>>

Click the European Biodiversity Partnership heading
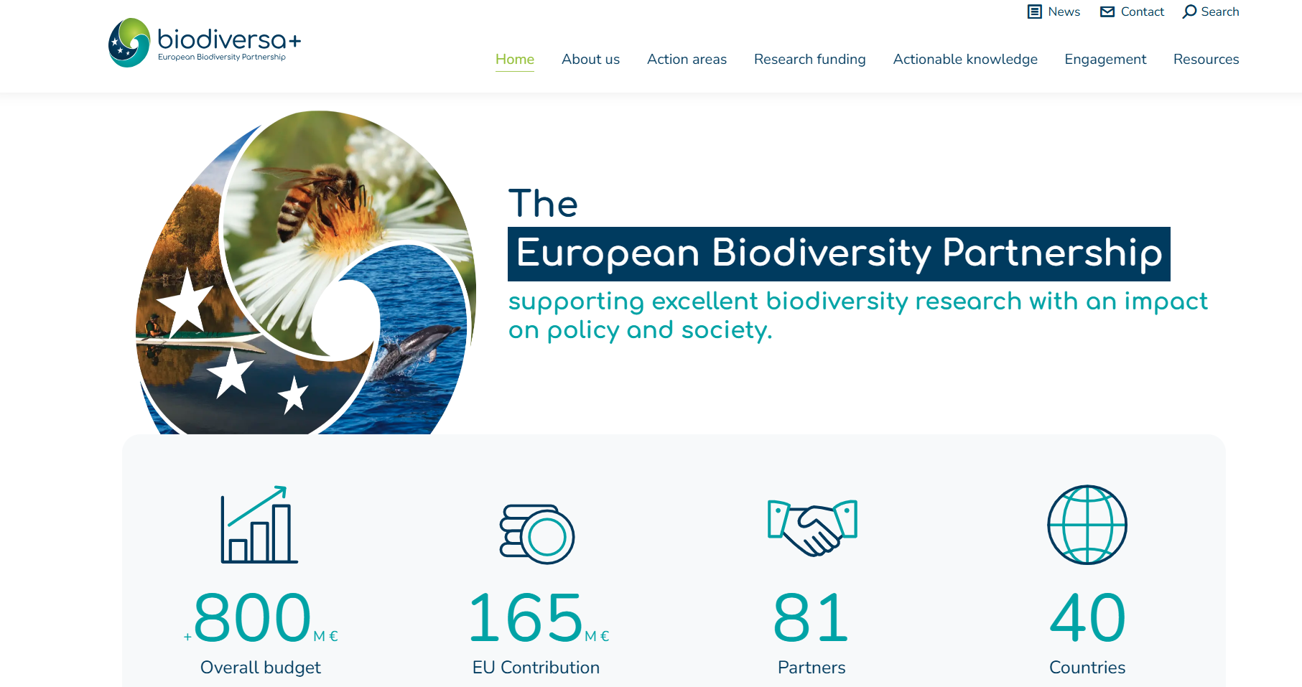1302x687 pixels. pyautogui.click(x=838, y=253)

<<
>>

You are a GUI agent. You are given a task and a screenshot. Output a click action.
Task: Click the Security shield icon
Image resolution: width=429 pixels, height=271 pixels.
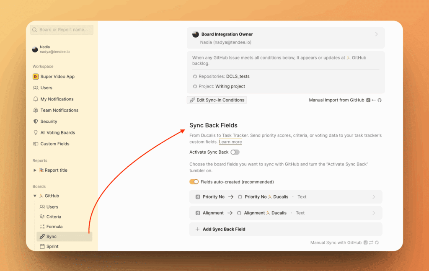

<<
>>

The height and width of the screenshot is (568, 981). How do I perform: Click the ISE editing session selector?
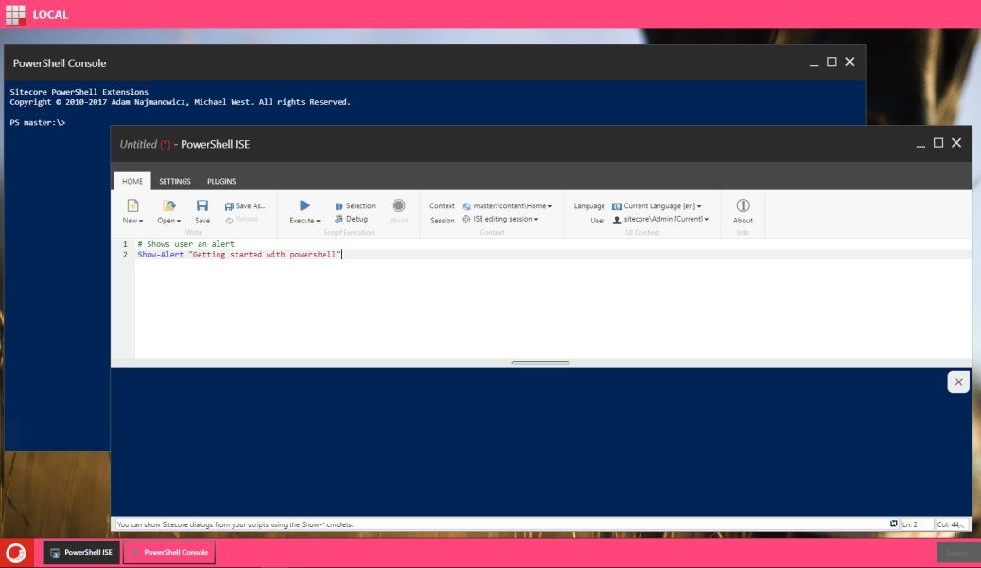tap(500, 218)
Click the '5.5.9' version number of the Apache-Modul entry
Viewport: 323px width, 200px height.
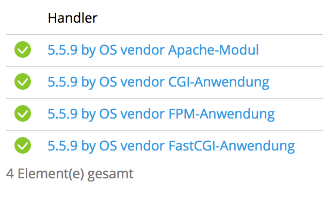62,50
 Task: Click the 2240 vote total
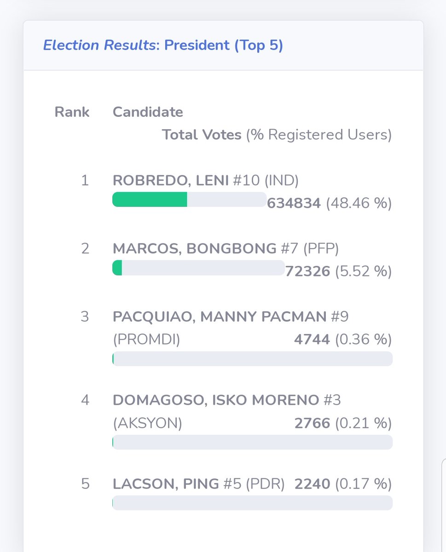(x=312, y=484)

<<

Assigned task » With the line holding "Task: Click the Security shield icon" as the first and the line holding "Image resolution: width=429" as the last, please transcribe exactly the lines of the material above in that range and nothing else.

Output for this exercise »
Task: Click the Security shield icon
Image resolution: width=429 pixels, height=271 pixels.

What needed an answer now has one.